Células-tronco conseguem regenerar parte do cérebro de ratos…

WASHINGTON – O cérebro contém células-tronco com uma surpreendente capacidade para reparar danos, informam cientistas na edição desta sexta-feira, 15, da revista especializada Cell. A nova compreensão da capacidade do cérebro de curar-se poderá levar a implicações para a medicina, de acordo com os responsáveis pelo trabalho.

Os pesquisadores descobriram que ratos, cujos cérebros foram gravemente danificados pela perda de dois genes, chamados "Numb" e "Numblike" em uma região específica, pouco após o nascimento, mostraram recuperação substancial em um prazo de semanas. Os cientistas atribuíram essa recuperação a células-tronco neurais "foragidas", que, de alguma forma, retiveram ou restauraram a atividade do gene.

"Com duas semanas, o cérebro dos animais havia desenvolvido um grande buraco", disse o pesquisador Yuh-Nung Jan. "Achávamos que os ratos não viveriam muito, mas, por volta da quarta semana, o buraco estava praticamente consertado e os animais sobreviveram".

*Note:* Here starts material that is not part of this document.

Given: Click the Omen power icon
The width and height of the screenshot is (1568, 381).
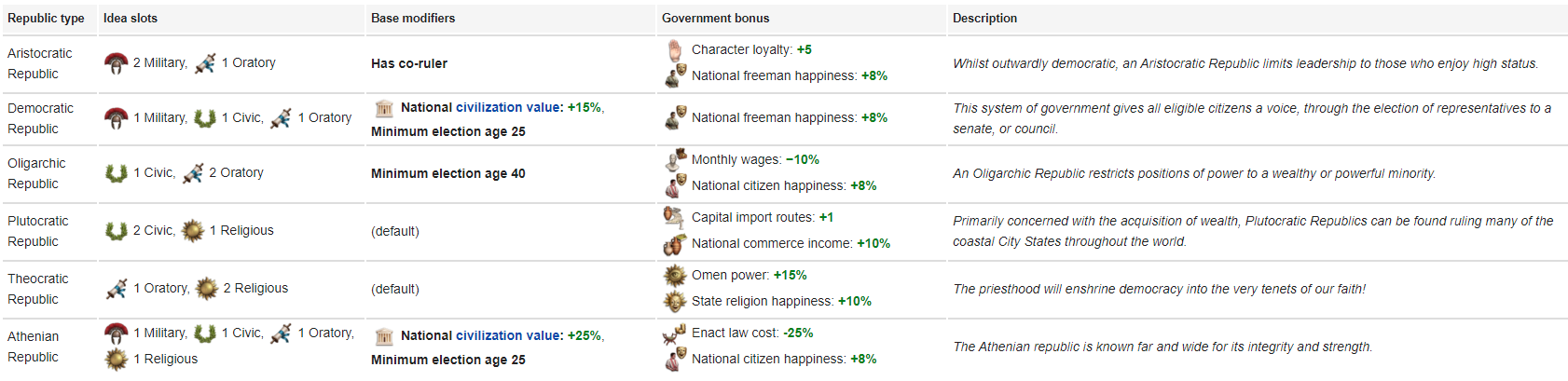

"Foi uma grande surpresa. Não se sabia que o cérebro tivesse esse tipo de capacidade", declarou ele.

Jan e seus colegas descobriram o gene Numb na mosca drosófila, há mais de 10 anos. O gene desempenha um papel na definição do destino dos neuroblastos, células que se desenvolvem em neurônios e outras estruturas de apoio no cérebro dos insetos. Mais tarde, pesquisadores descobriram que duas proteínas no cérebro de mamíferos com função semelhante ao Numb das moscas, e que foram batizadas de Numb e Numblike, são essenciais para o desenvolvimento de neurônios no embrião do rato.

Para investigar o papel dos genes após o nascimento, a equipe de Jan criou ratos nos quais Numb e Numblike poderiam ser desativados em uma parte específica do cérebro, a zona subventricular (ZSV). Sabe-se que a ZSV contém células-tronco, mesmo após o nascimento.

Nos ratos recém-nascidos, a falta dos genes causou "grande perturbação" na ZSV, disse Jan.

Surpreendentemente, o dano acabou reparado. A reconstituição foi impulsionada por células progenitoras que haviam escapado da desativação do Numb, descobriram os cientistas.